A similar issue occurs with Boolean indexing.

x       = rand(5_000_000)

indices = x .> 0.5
y       = @view x[indices]

function foo(y)
    output = 0.0

    for a in y
        output += a
    end

    return output
end
Output in REPL
julia>
@btime foo($y)
  2.196 ms (0 allocations: 0 bytes)
x       = rand(5_000_000)

indices = x .> 0.5
y       = @view x[indices]

function foo(y)
    output = 0.0

    @simd for a in y
        output += a
    end

    return output
end
Output in REPL
julia>
@btime foo($y)
  1.895 ms (0 allocations: 0 bytes)
x       = rand(5_000_000)

indices = x .> 0.5
y       = x[indices]

function foo(y)    
    output = 0.0

    for a in y
        output += a
    end

    return output
end
Output in REPL
julia>
@btime foo($y)
  1.017 ms (0 allocations: 0 bytes)
x       = rand(5_000_000)

indices = x .> 0.5
y       = x[indices]

function foo(y)    
    output = 0.0

    @simd for a in y
        output += a
    end

    return output
end
Output in REPL
julia>
@btime foo($y)
  279.995 μs (0 allocations: 0 bytes)

Copies vs Views: Total Effects

The previous examples defined slices outside the benchmarked functions, thus avoiding the memory allocations of copies. The goal was to emphasize the benefits of contiguous access and unit strides in isolation. However, the choice between copies and views requires incorporating the overhead of additional memory allocations. Overall, we must weigh these costs against the performance benefits of sequential memory accesses.

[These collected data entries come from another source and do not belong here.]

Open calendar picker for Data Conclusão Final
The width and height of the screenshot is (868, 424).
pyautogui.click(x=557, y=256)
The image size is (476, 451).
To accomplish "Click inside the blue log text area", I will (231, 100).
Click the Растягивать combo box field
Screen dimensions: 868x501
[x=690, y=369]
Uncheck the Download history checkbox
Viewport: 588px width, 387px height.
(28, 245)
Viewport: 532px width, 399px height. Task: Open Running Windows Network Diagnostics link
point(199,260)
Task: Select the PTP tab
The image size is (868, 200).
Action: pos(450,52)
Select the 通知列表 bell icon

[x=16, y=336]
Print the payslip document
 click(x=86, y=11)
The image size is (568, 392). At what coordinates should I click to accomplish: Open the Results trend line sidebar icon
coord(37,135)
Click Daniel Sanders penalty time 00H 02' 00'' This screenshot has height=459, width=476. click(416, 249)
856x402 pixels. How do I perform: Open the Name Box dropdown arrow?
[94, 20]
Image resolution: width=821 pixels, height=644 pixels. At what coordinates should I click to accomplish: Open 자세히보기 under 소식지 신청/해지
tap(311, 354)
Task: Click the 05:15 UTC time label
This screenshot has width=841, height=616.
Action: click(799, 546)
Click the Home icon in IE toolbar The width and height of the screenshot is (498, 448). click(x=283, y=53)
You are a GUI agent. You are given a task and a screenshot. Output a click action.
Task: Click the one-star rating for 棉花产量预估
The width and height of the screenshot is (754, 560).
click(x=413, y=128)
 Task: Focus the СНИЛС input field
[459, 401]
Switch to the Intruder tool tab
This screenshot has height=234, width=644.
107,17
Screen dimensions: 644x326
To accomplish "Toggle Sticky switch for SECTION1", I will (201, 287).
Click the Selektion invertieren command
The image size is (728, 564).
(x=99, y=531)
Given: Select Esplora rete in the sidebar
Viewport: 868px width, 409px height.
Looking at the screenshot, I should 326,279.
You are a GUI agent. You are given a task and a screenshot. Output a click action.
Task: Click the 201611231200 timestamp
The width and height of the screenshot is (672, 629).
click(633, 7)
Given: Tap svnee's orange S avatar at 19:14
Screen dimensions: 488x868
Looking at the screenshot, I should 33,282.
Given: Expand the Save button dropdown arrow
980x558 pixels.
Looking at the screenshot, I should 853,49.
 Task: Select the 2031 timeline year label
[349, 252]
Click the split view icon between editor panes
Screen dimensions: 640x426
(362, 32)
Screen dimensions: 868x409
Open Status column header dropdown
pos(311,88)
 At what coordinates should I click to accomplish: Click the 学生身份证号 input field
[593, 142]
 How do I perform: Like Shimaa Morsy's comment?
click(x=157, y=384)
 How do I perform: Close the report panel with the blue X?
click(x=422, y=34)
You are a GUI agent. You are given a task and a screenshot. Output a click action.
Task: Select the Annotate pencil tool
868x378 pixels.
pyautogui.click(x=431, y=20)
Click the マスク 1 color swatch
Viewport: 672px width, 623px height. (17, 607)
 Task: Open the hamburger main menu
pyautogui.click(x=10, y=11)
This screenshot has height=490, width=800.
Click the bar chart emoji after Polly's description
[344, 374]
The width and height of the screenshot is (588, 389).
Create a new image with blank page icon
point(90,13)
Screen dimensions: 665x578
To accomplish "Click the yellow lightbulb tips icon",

In general, benchmarking is the only way to decide whether copies or views deliver better performance. For instance, below we present a case where views are preferred, since operation executed is straightforward enough to benefit from SIMD.

x       = rand(5_000_000)
indices = sortperm(x)

function foo(x, indices)
    y      = @view x[indices]
    output = 0.0

    @simd for a in y
        output += a
    end

    return output
end
Output in REPL
julia>
@btime foo($x, $indices)
  23.905 ms (0 allocations: 0 bytes)
x       = rand(5_000_000)
indices = sortperm(x)

function foo(x, indices)
    y      = x[indices]
    output = 0.0

    @simd for a in y
        output += a
    end

    return output
end
Output in REPL
julia>
@btime foo($x, $indices)
  35.922 ms (2 allocations: 38.148 MiB)

Instead, the following scenario features a more complex but SIMD-friendly operation, illustrating how copying can actually outperform using views.

x       = rand(5_000_000)
indices = sortperm(x)

function foo(x, indices)
    y      = @view x[indices]
    output = 0.0

    @simd for a in y
        output += a^(3/2)
    end

    return output
end
Output in REPL
julia>
@btime foo($x, $indices)
  269.828 ms (0 allocations: 0 bytes)
x       = rand(5_000_000)
indices = sortperm(x)

function foo(x, indices)
    y      = x[indices]
    output = 0.0

    @simd for a in y
        output += a^(3/2)
    end

    return output
end
Output in REPL
julia>
@btime foo($x, $indices)
  131.374 ms (2 allocations: 38.148 MiB)

Special Cases

Certain patterns allow us to predict the faster approach without exhaustive benchmarking.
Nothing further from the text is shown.